Pocket Guide on Whistleblowing
Table of Contents
The public service of Canada is an important national institution. However, like in any other workplace in the world, wrongdoings can and do happen. Every once in a while, headline news reports abuse or misuse of public funds.
While rare, these wrongdoings are breaches of public trust which erode the confidence of the public in the government’s practices. In the past, employees who dared to speak out about these wrongdoings were disciplined and sometimes even fired from their jobs. Thus, employees tended to remain silent when they became aware of such situations.
Proper implementation of the Public Service Disclosure Protection Act (PSDPA) should lead to increased public trust and confidence in public sector organizations as well as a sustained and supported ethical culture in the workplace of choice.
For 15 years, PIPSC and other public sector unions campaigned in favour of legislation to protect “whistleblowers”, employees who denounce misuse of funds or wrongdoing in the federal government.
The original PSDPA was introduced by the Liberal Party and received Royal Assent on November 25, 2005, but, as elections were then called, this legislation was never implemented. The Conservative Party was elected, and shortly after, an amended version of the legislation was introduced.
The PSDPA was amended by the Federal Accountability Act which received Royal Assent on December 12, 2006. The Public Servants Disclosure Protection Act came into effect April 15, 2007.
The Public Service Disclosure Protection Act (PSDPA), commonly referred to as whistleblowing legislation, encourages employees in the public sector to come forward if they believe that serious wrongdoing has taken place. The Act provides them with protection against reprisal when they come forward. It also provides a fair and objective process for those against whom allegations are made.
The PSDPA applies to all employees in departments, agencies, boards, tribunals, Crown corporations, court administrations, and the Royal Canadian Mounted Police. Although it applies to chief executive officers, it does not apply to Ministers and their staff, members of boards of directors of Crown Corporations, Parliament and its institutions, or federal judges.
Some institutions, such as the Canadian Security Intelligence Service (CSIS), the Communications Security Establishment (CSE) and the Canadian Forces, are also exempt from this legislation, but are required to create comparable disclosure protection programs.
Every chief executive in the federal public service must designate a senior officer and establish an internal disclosure mechanism. Each organization covered by the PSDPA must establish its own procedures for receiving and dealing with disclosures. Small organizations may be exempt from doing this, in this case, allegations of wrongdoing should be made directly to the Public Service Integrity Commissioner (PSIC).
The Act also requires Treasury Board to establish a Code of Conduct for the federal public service. Furthermore, chief executives of federal departments and agencies covered by the Act must establish their own codes, consistent with the Treasury Board Code of Conduct, but adapted to their own needs.

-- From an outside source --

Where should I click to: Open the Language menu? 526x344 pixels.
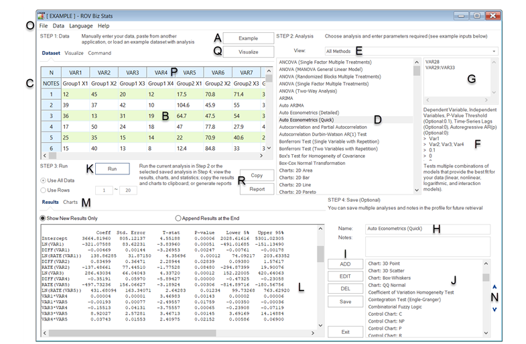80,25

The PSDPA describes wrongdoing as the contravention of any law, the misuse of public funds or assets, gross mismanagement in the federal public sector, a serious breach of a code of conduct, an act or omission that creates a substantial and specific danger to the life, health and safety of Canadians or the environment, or knowingly directing or counseling a person to commit a wrongdoing.
Disclosure occurs when a public servant comes forward to denounce serious wrongdoings which have taken place and which can affect the life, health and safety of Canadians or the environment. Examples of disclosure could include speaking out against excessive costs for office renovations, the allocation of contracts to family members, or allowing a new drug on the market prior to testing.

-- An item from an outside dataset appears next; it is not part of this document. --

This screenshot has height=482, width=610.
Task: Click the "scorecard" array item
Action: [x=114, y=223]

Disclosure can be protected or anonymous.
Types of Disclosure
Protected disclosure means the disclosure is made in good faith by a public servant,
- in accordance with the PSDPA;
- in the course of a parliamentary hearing;
- in the course of a procedure established under any Act of Parliament; or
- when required by law.
Full protection of the Act is available to public servants who have made protected disclosures or who have in good faith cooperated in an investigation into a disclosure.
Anonymous Disclosure is permissible under the Act. However, since the complainant does not wish to be identified, he cannot benefit from the protection against reprisal or protection of information afforded by the Act.
Third Party Disclosure
There is no third party disclosure.
Yes, but only in cases where there is not sufficient time to follow through using the regular internal process, and then only if the public servant believes there is a serious breach of law or an imminent risk of substantial and specific danger to the life, health and safety of persons or the environment.
We strongly recommend that a member who is thinking of making a disclosure to the media consult staff at a PIPSC regional office prior to doing so.
Should a public servant become aware of a wrongdoing, he can report it to his supervisor or to the senior officer designated for this purpose, or he can go directly to the Public Service Integrity Commissioner.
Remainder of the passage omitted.